Menurut potongan dokumen, kenapa istilah bisnis syariah tidak pernah ada sejak masa Nabi SAW sampai runtuhnya Daulah Islam tahun 1924?

━━ POTONGAN DOKUMEN

Benar, saat Islam tegak menjadi tatanan hidup dunia semenjak masa Nabi SAW hingga runtuhnya Daulah Islam era Turki Utsmani tahun 1924, tak pernah ada istilah bisnis syariah atau bisnis Islami. Itu terjadi – sederhana saja – karena sistem hidup yg digunakan adalah sistem Islam, bukan sistem kapitalisme atau juga sosialisme komunisme. Jadi wajar saja, kalau terma yg digunakan cukup ‘bisnis’ karena secara otomatis pengertiannya akan merujuk pada sistem yg dianut saat itu. Begitu pula dengan saat ini, jika disebut kata ‘bisnis’ saja tanpa embel-embel apapun, konotasinya pasti mengarah pada sistem yg diterapkan saat ini, maka pengertiannya akan menjadi ‘bisnis kapitalis’ atau ‘bisnis konvensional’ yg pasti tidak Islami atau jauh dari syariat Islam. Ini sama sederhananya dengan dikotomi ‘perbankan syariah’ vs ‘perbankan konvesional’, ‘pendidikan Islami’ vs ‘pendidikan sekuler’ dlsb.
Atas dasar itu, menjadi penting penggunaan istilah ‘bisnis Islami’ atau ‘bisnis syariah’ untuk menegaskan sifat bangunan bisnis yg dilakukan dan memberi efek edukasi pada masyarakat luas bahwa kita memang tengah hidup dalam sistem yg tidak islami.
Ketiga, Bisakah Bisnis Islami Berjalan Sempurna Dalam Sistem Saat Ini ?

━━━━
━━ DAFTAR ENTRI

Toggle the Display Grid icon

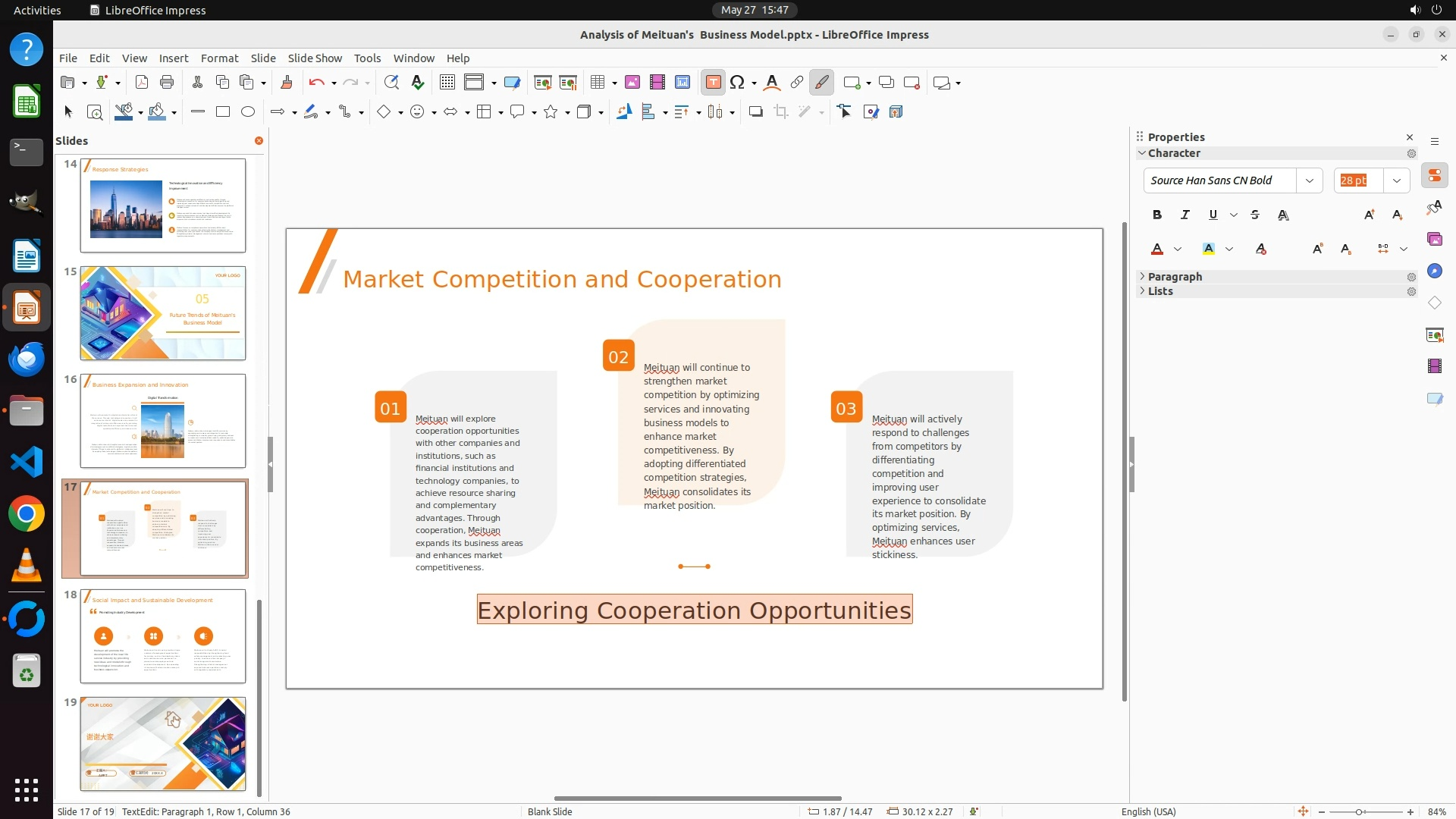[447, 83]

━━━━
━━ DAFTAR ENTRI

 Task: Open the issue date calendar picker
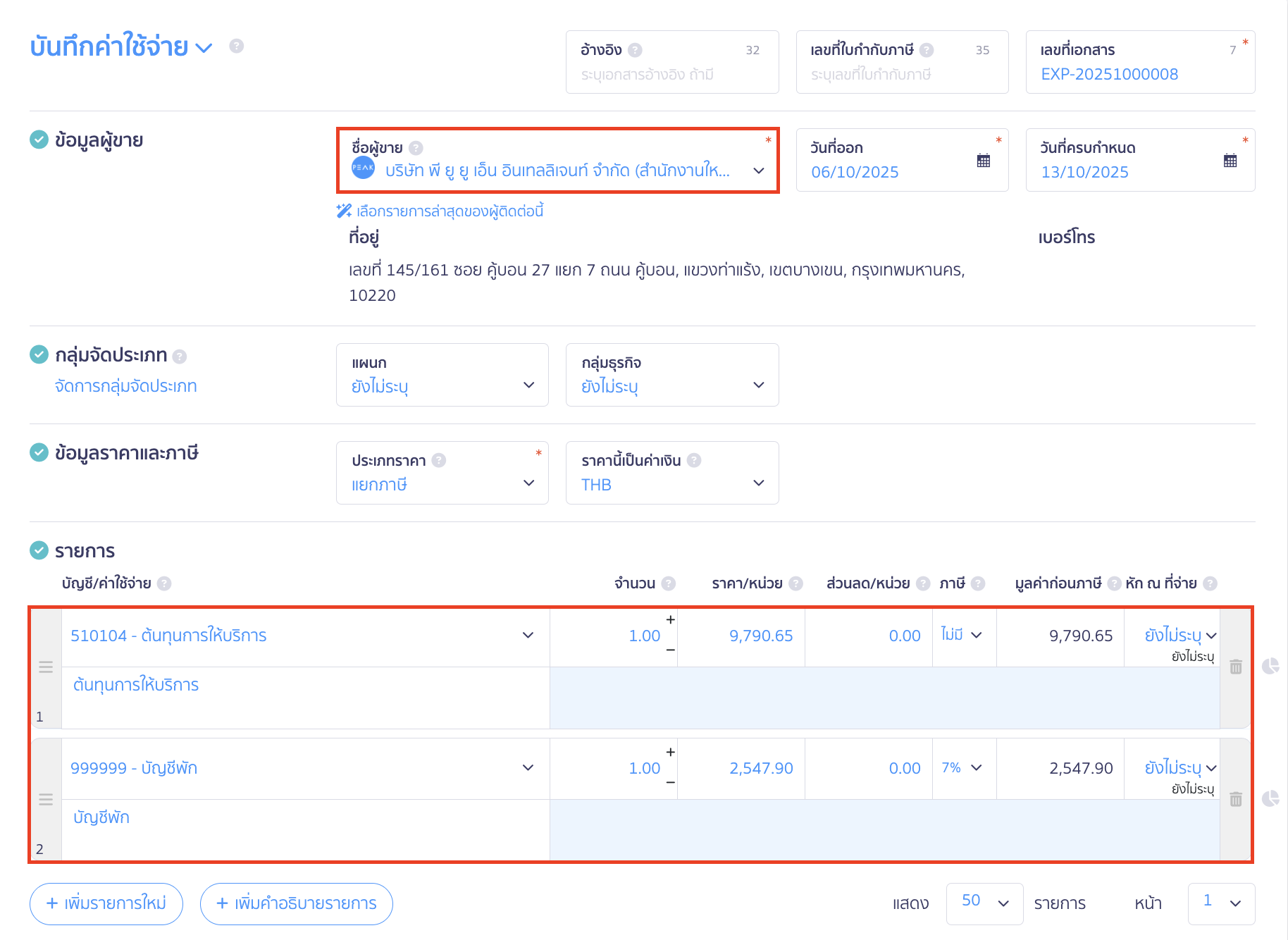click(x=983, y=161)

━━━━

→ **HASIL TUGAS**:
Karena sistem hidup yang dipakai saat itu adalah sistem Islam, bukan kapitalisme atau sosialisme komunisme.